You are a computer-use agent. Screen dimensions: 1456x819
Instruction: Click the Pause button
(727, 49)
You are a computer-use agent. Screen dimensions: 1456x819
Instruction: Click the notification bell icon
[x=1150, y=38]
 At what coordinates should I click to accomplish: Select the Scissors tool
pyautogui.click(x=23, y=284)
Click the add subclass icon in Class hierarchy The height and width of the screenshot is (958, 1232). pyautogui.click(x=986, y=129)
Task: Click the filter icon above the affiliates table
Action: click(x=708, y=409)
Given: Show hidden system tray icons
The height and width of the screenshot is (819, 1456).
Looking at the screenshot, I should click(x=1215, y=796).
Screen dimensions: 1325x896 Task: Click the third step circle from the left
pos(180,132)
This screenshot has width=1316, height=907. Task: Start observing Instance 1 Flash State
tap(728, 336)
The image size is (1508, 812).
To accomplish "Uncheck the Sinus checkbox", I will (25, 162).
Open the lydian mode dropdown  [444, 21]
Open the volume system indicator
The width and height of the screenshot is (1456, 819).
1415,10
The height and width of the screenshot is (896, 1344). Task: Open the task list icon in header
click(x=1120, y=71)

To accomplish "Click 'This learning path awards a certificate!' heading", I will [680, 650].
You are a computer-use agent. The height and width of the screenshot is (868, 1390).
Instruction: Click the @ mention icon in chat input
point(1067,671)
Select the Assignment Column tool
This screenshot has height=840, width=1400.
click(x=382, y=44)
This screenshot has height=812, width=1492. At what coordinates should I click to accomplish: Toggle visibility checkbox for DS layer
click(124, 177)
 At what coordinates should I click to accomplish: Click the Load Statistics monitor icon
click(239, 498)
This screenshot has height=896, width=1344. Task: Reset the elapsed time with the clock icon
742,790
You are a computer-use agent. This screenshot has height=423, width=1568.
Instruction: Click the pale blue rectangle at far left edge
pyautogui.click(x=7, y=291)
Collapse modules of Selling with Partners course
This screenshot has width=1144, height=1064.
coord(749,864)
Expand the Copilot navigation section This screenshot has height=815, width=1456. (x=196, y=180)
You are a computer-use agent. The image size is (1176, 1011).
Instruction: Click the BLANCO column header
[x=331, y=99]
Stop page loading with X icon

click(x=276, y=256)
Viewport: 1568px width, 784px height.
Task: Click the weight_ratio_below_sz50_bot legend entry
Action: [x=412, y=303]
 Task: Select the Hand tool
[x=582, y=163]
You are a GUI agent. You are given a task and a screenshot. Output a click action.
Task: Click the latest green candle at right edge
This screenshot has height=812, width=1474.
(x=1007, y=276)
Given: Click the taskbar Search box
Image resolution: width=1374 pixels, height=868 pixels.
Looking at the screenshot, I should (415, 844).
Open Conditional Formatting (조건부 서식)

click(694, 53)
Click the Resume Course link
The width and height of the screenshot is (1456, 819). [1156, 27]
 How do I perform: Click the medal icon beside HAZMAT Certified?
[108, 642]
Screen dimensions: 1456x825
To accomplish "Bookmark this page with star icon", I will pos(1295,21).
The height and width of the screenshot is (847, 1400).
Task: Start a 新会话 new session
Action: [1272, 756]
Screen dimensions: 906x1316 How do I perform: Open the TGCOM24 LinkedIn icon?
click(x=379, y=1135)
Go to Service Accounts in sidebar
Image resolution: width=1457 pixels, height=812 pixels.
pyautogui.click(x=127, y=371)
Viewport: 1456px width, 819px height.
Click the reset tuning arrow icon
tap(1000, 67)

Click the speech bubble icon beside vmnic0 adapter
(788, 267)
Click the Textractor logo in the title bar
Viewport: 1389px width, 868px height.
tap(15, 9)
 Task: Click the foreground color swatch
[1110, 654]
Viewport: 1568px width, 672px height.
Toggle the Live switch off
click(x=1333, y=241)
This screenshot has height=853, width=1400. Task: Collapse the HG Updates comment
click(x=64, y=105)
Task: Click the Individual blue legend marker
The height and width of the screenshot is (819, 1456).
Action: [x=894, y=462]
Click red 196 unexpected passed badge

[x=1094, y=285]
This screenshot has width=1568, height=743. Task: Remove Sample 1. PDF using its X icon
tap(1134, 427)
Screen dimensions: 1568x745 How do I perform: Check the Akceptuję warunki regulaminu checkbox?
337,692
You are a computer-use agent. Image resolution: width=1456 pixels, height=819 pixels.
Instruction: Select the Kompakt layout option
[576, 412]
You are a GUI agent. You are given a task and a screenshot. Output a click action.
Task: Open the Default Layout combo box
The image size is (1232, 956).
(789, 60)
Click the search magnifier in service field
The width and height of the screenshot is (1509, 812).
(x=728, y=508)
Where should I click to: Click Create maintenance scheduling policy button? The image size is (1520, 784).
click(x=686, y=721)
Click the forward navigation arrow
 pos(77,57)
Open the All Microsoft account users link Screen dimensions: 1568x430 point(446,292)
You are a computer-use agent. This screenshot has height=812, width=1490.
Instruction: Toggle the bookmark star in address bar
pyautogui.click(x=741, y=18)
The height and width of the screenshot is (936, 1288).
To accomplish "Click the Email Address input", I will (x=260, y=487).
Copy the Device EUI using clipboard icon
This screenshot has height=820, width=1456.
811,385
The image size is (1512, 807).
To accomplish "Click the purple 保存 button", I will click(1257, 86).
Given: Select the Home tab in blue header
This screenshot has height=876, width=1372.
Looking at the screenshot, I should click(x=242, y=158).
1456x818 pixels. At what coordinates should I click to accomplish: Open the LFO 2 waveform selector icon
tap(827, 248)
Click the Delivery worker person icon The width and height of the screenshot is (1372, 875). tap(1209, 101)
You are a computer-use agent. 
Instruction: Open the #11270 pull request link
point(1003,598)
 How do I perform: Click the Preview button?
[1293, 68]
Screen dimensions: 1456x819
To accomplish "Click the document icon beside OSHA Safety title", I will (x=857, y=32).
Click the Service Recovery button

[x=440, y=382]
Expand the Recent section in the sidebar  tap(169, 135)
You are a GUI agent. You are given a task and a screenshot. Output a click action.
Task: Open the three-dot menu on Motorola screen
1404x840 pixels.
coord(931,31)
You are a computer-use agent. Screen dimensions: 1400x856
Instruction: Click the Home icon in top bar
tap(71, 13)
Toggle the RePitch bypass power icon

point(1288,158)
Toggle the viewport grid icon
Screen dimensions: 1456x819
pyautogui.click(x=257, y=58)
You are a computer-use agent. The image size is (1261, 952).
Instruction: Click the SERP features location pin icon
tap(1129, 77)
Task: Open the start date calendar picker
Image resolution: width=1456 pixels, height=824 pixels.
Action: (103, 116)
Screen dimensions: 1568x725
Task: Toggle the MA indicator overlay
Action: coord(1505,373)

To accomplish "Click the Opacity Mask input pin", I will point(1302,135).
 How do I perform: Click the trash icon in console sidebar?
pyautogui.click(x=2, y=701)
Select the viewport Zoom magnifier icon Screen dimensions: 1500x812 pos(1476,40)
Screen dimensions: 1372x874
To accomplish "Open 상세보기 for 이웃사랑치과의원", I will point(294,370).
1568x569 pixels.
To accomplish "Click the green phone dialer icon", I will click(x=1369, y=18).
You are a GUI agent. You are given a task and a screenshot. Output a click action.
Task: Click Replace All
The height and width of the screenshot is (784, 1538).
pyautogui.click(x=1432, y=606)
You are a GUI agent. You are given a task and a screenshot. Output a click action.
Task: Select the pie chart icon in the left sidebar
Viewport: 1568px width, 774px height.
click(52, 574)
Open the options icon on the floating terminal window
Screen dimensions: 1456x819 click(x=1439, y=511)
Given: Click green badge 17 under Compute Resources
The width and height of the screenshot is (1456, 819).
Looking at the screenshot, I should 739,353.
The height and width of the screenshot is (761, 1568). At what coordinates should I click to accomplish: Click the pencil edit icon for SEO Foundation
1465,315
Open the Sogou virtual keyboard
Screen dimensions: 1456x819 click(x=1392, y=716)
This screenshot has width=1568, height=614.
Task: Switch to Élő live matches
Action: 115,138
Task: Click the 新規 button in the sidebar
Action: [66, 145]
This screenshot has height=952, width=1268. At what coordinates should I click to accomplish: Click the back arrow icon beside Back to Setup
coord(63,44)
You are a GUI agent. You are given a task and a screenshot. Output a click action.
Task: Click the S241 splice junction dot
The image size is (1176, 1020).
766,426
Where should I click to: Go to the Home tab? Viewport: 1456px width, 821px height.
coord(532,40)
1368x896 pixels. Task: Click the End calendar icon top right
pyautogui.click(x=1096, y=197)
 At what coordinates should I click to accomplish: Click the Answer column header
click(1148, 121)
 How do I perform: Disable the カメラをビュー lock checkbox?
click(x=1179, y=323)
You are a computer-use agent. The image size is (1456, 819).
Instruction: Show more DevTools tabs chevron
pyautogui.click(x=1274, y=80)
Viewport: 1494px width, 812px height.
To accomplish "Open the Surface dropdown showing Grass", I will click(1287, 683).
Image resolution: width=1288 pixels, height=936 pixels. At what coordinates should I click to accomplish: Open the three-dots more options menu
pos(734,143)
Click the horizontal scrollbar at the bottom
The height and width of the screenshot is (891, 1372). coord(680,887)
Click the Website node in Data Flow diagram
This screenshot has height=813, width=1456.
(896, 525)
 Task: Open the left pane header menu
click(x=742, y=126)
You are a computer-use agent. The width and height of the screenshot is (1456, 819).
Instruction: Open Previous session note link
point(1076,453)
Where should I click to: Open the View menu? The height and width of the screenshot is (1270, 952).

• _TASK_
Of the entries above, repeat exactly the lines from the line with "Instruction: Open the" through the line with "Toggle the viewport grid icon", both of them included.

• _FINAL ANSWER_
Instruction: Open the #11270 pull request link
point(1003,598)
 How do I perform: Click the Preview button?
[1293, 68]
Screen dimensions: 1456x819
To accomplish "Click the document icon beside OSHA Safety title", I will (x=857, y=32).
Click the Service Recovery button

[x=440, y=382]
Expand the Recent section in the sidebar  tap(169, 135)
You are a GUI agent. You are given a task and a screenshot. Output a click action.
Task: Open the three-dot menu on Motorola screen
1404x840 pixels.
coord(931,31)
You are a computer-use agent. Screen dimensions: 1400x856
Instruction: Click the Home icon in top bar
tap(71, 13)
Toggle the RePitch bypass power icon

point(1288,158)
Toggle the viewport grid icon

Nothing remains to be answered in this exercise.